Mereka sudah tidak terlalu hirau berkaitan dengan struktur berita yang baik
Purwokerto (ANTARA) - Akademisi Universitas Muhammadiyah Purwokerto (UMP), Kabupaten Blanyumas, Jawa Tengah, Eko Sri Israhayu mengharapkan media massa dapat menjadi sarana edukasi dalam penggunaan bahasa Indonesia yang baik dan benar.
Saat dihubungi di Purwokerto, Selasa, pengajar Program Studi Pendidikan Bahasa dan Sastra Indonesia Fakultas Keguruan dan Ilmu Pendidikan (FKIP) UMP itu menilai media massa daring terutama yang sebelumnya berbasis pada media cetak cukup tertib dalam penggunaan bahasa Indonesia yang baik dan benar.
"Saya masih bisa melihatnya itu sebagai satu bentuk upaya menjaga bagaimana menjaga bahasa Indonesia karena berita itu juga termasuk sebagai penggunaan bahasa Indonesia ilmiah, seperti bahasa Indonesia yang baik dan benar," katanya.
Menurut dia, hal itu tidak lepas dari redaktur pelaksana yang selama ini tetap menjaga penggunaan bahasa Indonesia yang baik dan benar seperti halnya dalam pemberitaan media cetak.
Sementara dalam media daring yang baru bermunculan, kata dia, banyak yang tidak menghiraukan struktur berita yang baik dan lebih menonjolkan sensasinya lebih dahulu.
Bahkan, lanjut dia, hal itu juga dijumpai pada salah satu media daring yang sebenarnya juga berasal dari sebuah media massa cetak.
"Mereka sudah tidak terlalu hirau berkaitan dengan struktur berita yang baik, istilahnya yang penting sensasi dulu, kadang-kadang dicari intinya di mana, nanti diulangi lagi, diulangi lagi, seperti itu.

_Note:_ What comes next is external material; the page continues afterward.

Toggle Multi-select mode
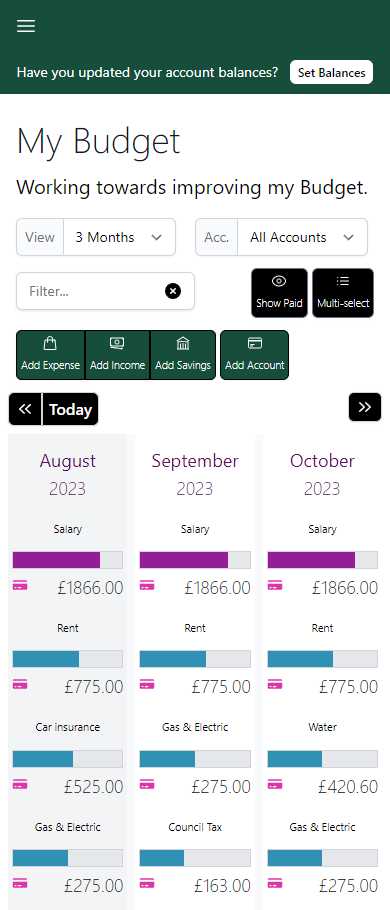click(343, 293)
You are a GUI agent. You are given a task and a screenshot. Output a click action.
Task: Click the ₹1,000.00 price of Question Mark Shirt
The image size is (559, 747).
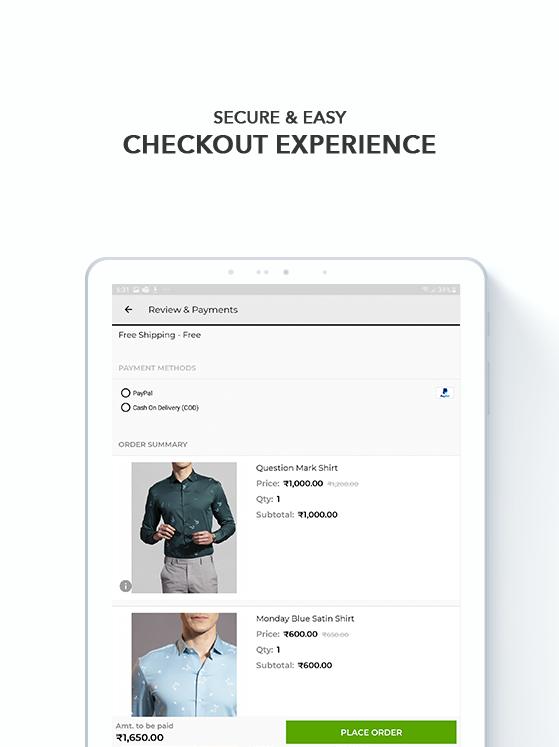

Menurut saya, itu tidak efektif, padahal sebetulnya yang selama ini kita pegang, kaitannya dengan bahasa jurnalistik sebagai suatu media penyampaian berita tentu saja digunakan bahasa yang efektif," kata dosen yang akrab disapa Yayu itu.
Menurut dia, penggunaan bahasa yang tidak efektif itu banyak dijumpai dalam media-media daring yang belum mendapatkan tempat di hati masyarakat.
Lebih lanjut, dia mengakui hingga saat ini masih banyak dijumpai pejabat yang belum menggunakan bahasa Indonesia yang baik dan benar karena saat sekarang begitu terbuka dalam kaitannya dengan komunikasi dan berbahasa, sehingga dari apa yang terucapkan dimasukkan begitu saja dalam bahasa tulis.
"Padahal, tentu saja berbeda, antara bahasa tulis dan bahasa lisan. Mestinya ketika wartawan memasukkan itu menjadi suatu berita, tentu saja pembahasannya berbeda, kecuali itu merupakan kalimat langsung yang merupakan semacam inti atau kalimat kunci yang memang dijadikan andalan pemberitaan, barangkali memang berbeda, enggak apa-apa," katanya.
Kendati demikian, dia mengatakan pengolahan bahasa setelah melalui tangan redaktur akan berbeda dengan berita yang dibuat wartawan.
Yayu mengakui kadang-kadang orang menganggap gampang terhadap penggunaan bahasa Indonesia dan cenderung menyepelekan.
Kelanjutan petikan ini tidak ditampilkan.